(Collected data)
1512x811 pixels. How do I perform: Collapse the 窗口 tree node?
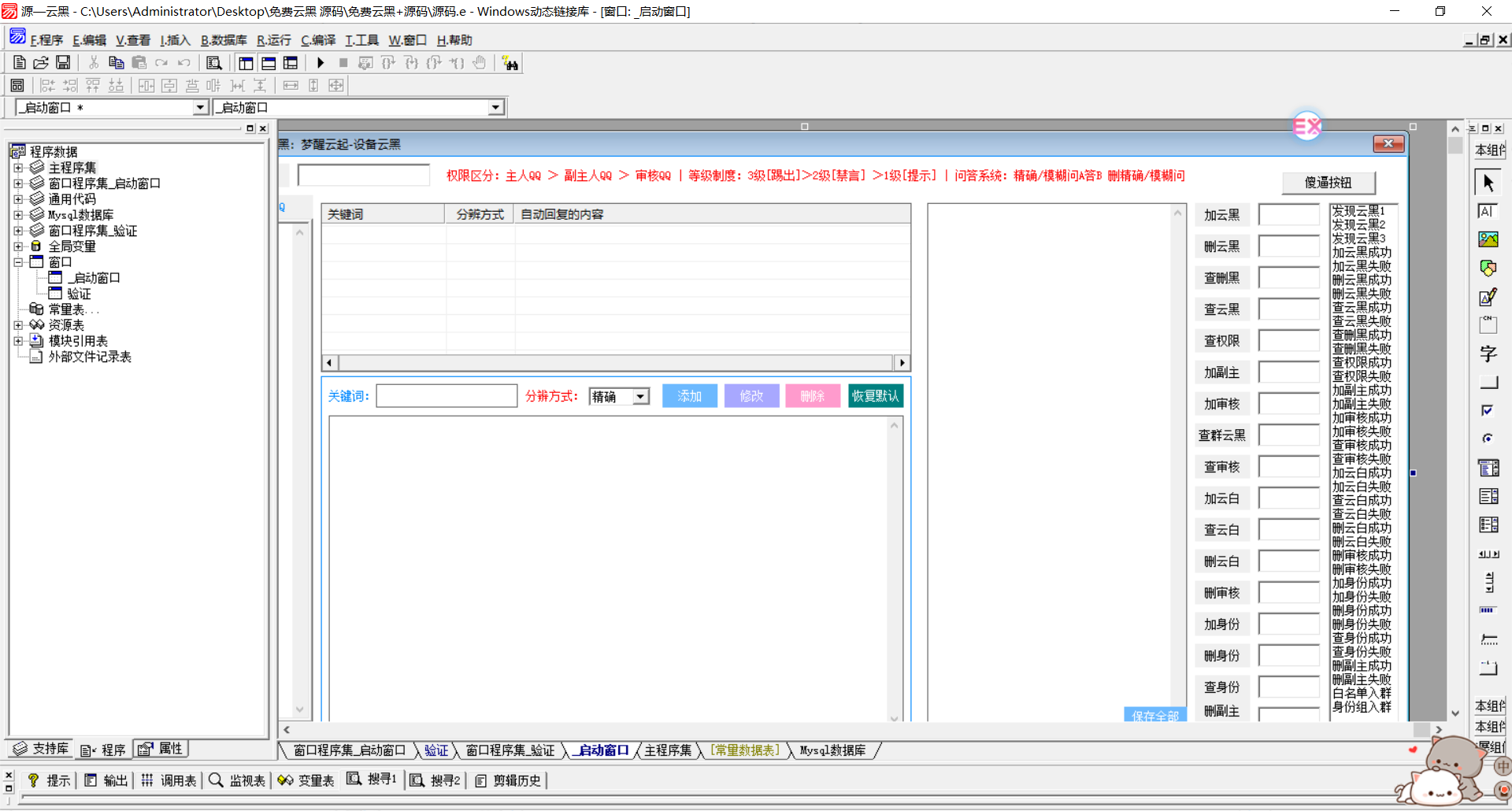pyautogui.click(x=18, y=262)
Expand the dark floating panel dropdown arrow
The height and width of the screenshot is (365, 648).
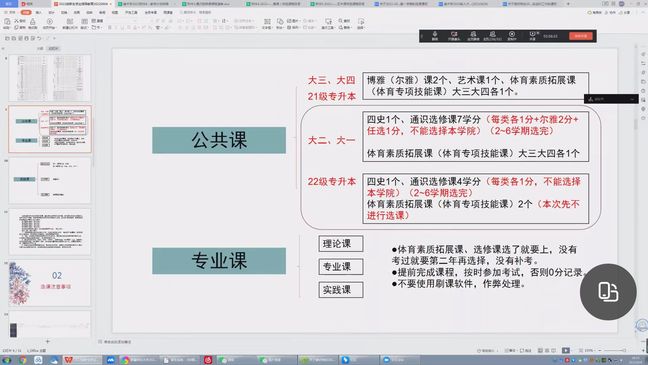tap(631, 99)
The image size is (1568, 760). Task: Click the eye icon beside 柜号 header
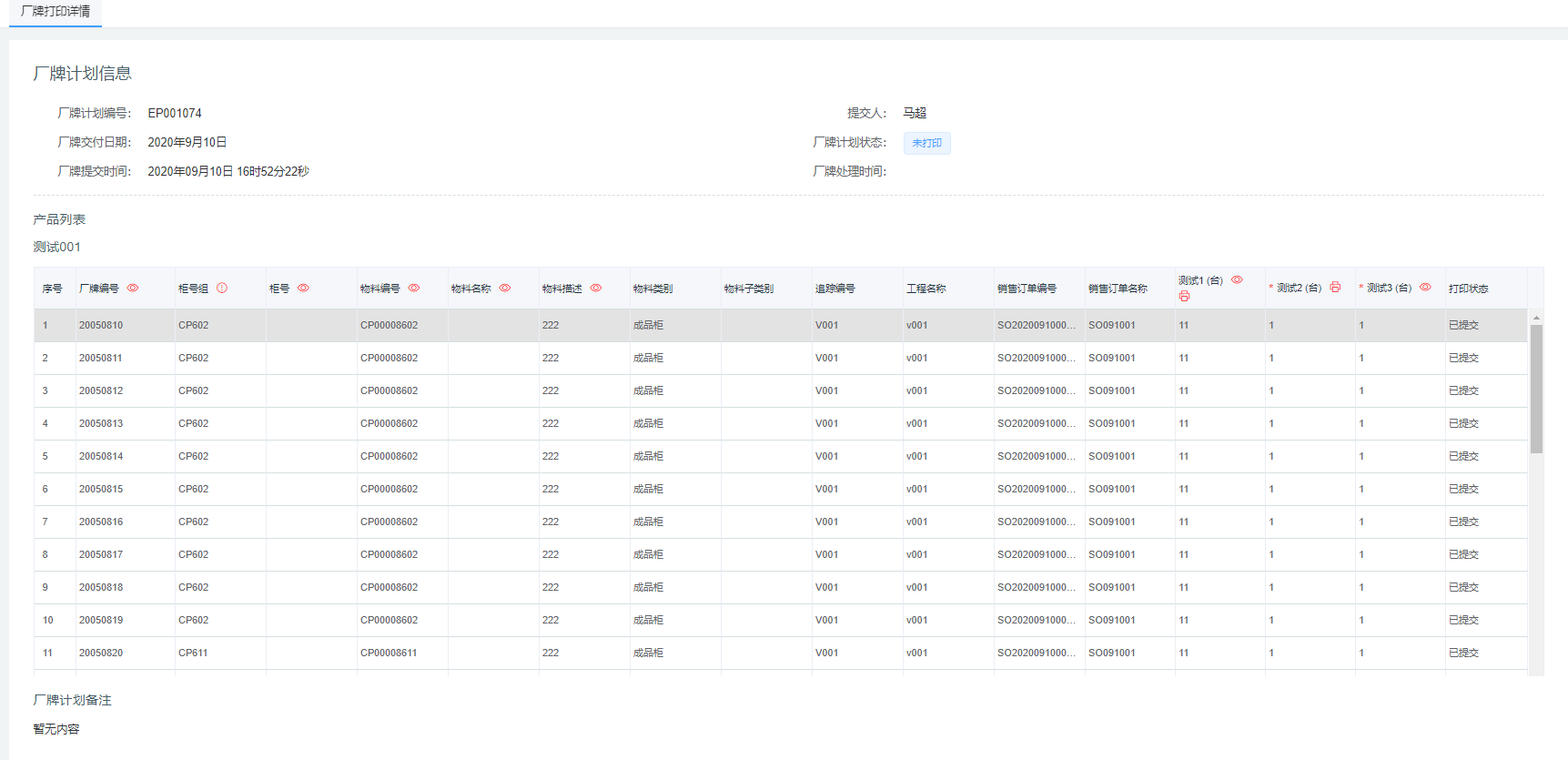pos(303,288)
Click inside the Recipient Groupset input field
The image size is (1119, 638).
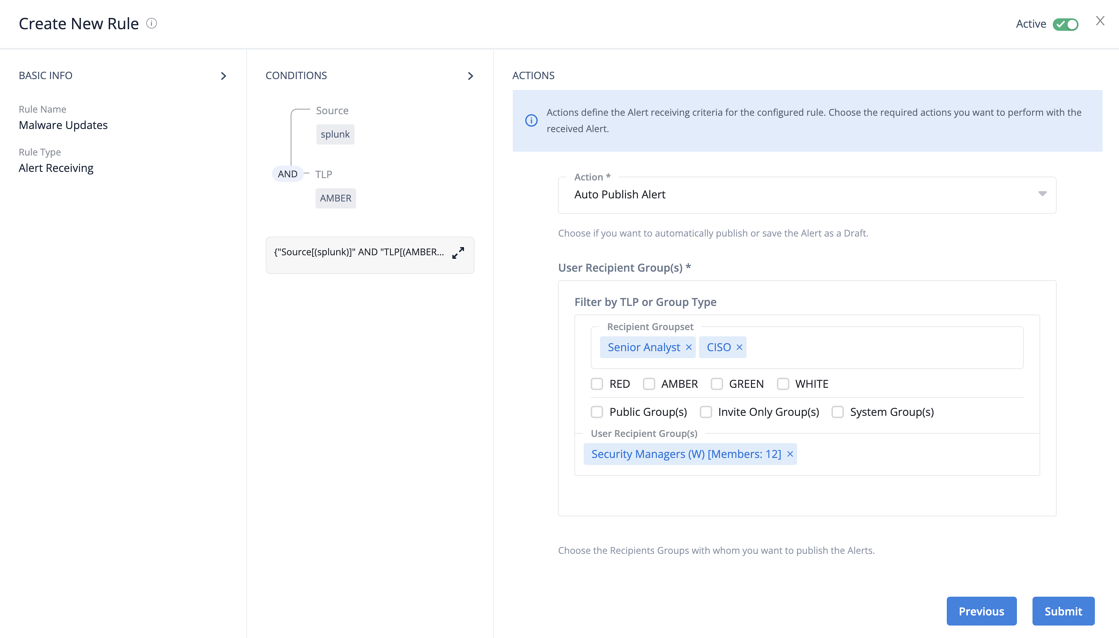pos(880,348)
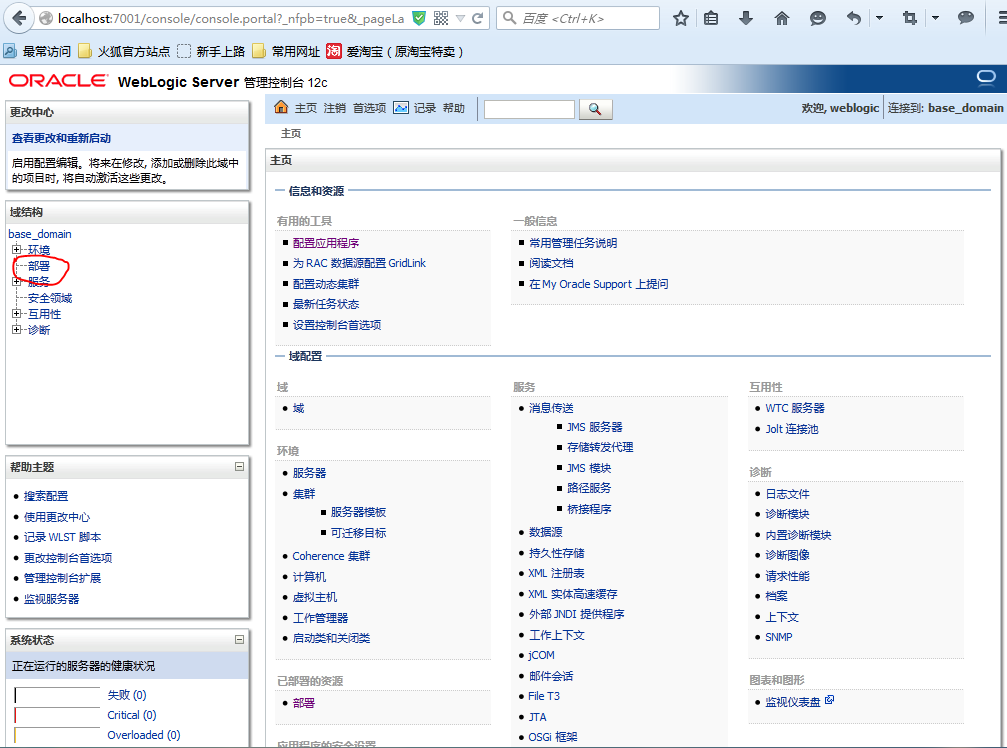The height and width of the screenshot is (748, 1007).
Task: Click the magnifier search button
Action: click(x=595, y=109)
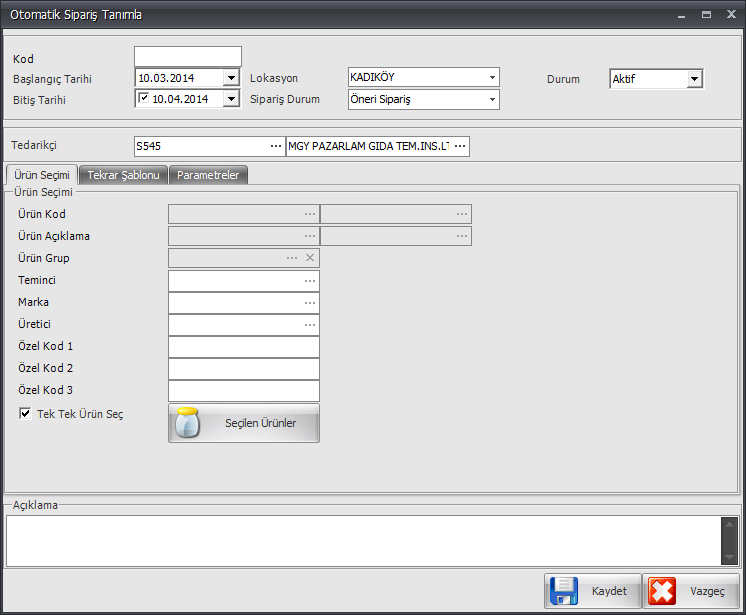Click the floppy disk Kaydet save icon

pyautogui.click(x=565, y=591)
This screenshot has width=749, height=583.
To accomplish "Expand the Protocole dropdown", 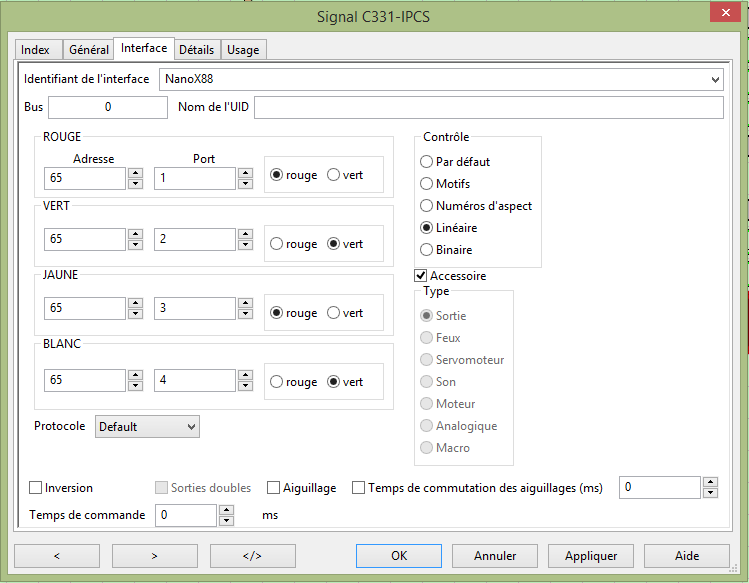I will click(192, 427).
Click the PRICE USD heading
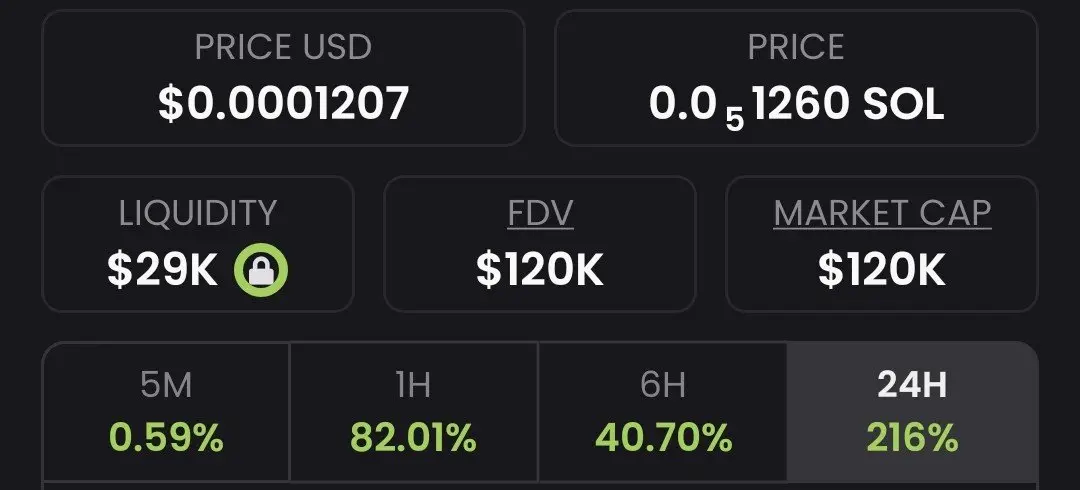 (x=283, y=47)
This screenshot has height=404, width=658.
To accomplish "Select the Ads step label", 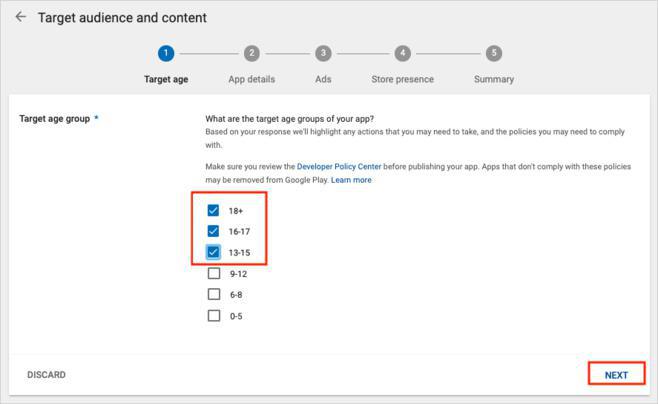I will [323, 79].
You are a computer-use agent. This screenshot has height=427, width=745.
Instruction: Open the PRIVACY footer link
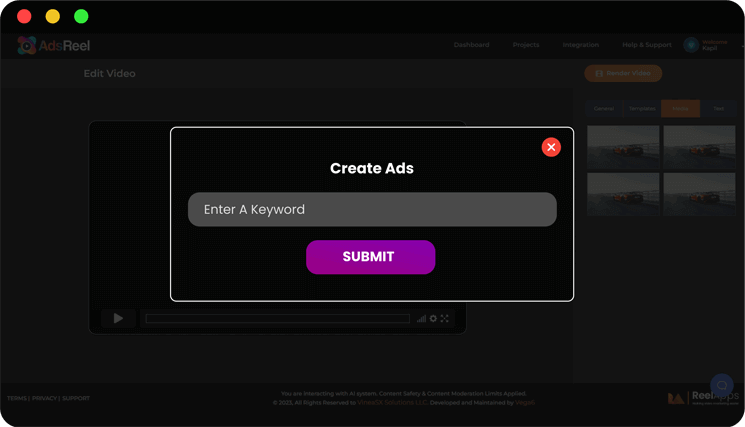pos(44,398)
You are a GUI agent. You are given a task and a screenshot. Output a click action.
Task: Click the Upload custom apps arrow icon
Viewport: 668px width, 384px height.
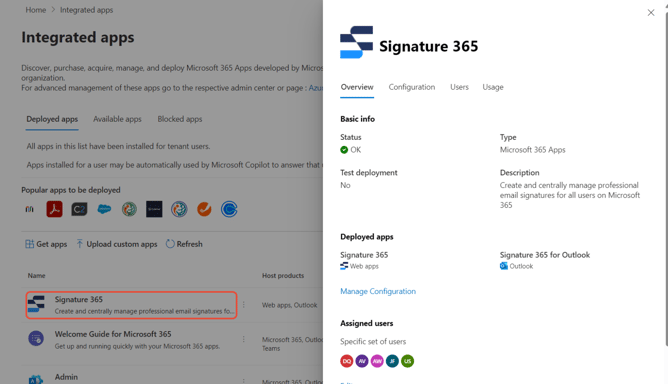(x=80, y=244)
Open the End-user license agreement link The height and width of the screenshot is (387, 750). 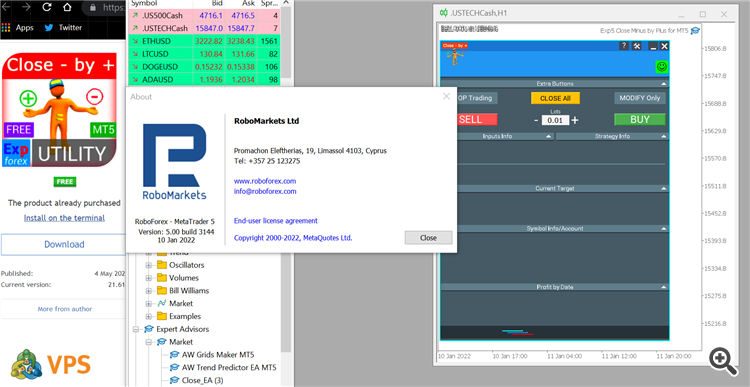pos(276,221)
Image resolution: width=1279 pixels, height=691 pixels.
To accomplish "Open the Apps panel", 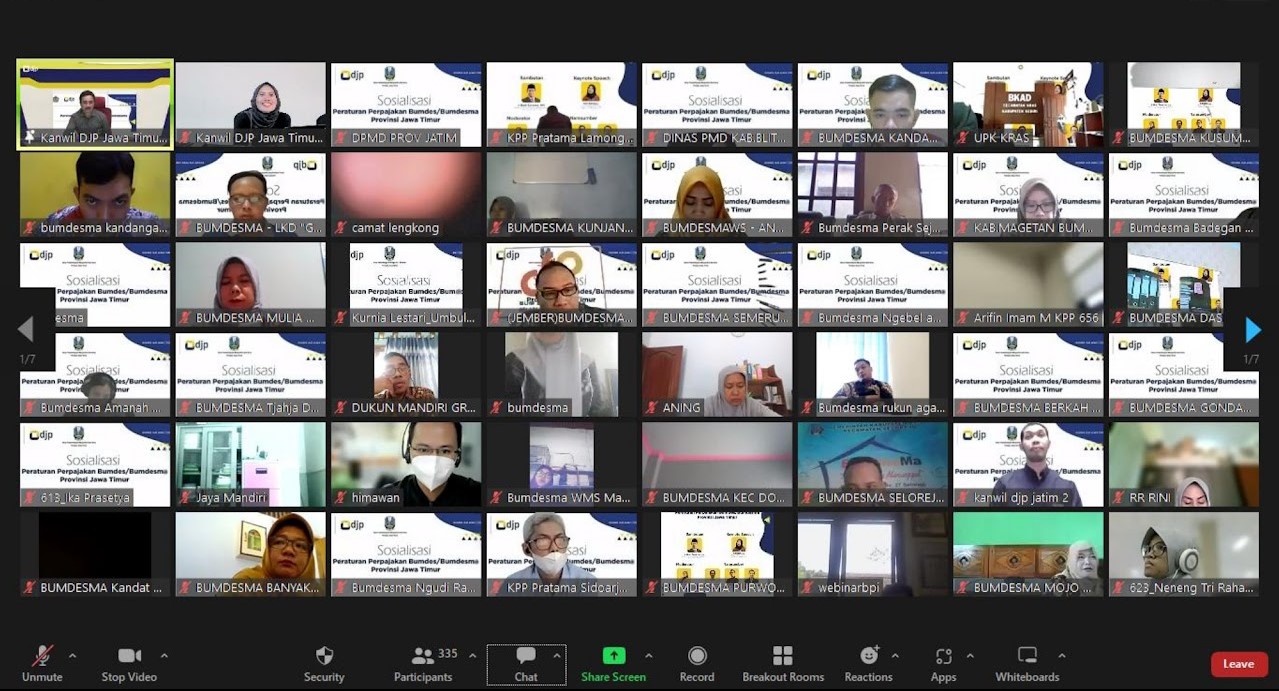I will (943, 663).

Exercise instructions:
Show the lines where the word "agent" appears in the entries.

Response for this exercise:
You are a computer-use agent. This screenshot has height=427, width=745.
You are a GUI agent. You are given a task and a screenshot. Output a click action.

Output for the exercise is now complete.